Task details:
Show every line below that contains the word "Open", copying each one in full. Case counts.

Record extracts:
§

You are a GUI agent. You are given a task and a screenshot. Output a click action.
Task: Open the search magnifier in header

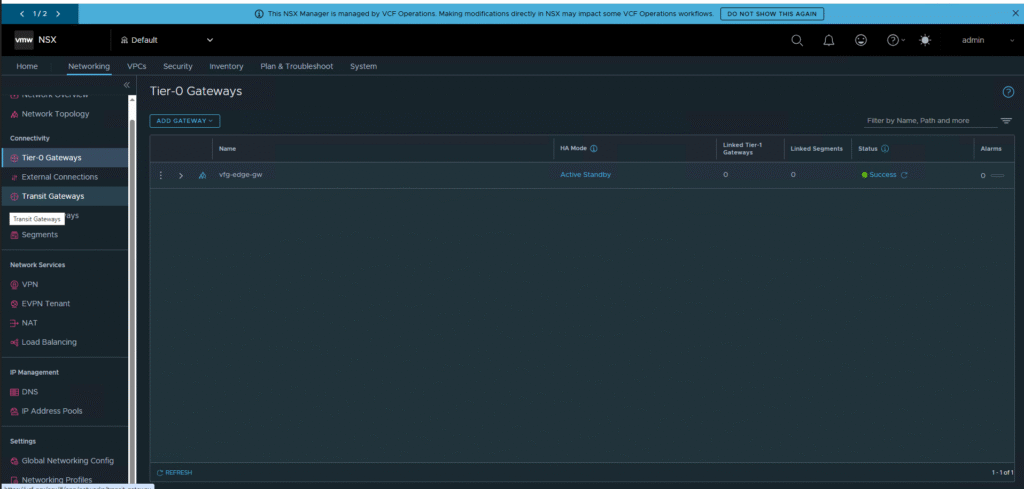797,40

§

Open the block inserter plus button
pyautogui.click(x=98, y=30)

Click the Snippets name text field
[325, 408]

§

Response below:
Task: Open the search magnifier in header
Open the block inserter plus button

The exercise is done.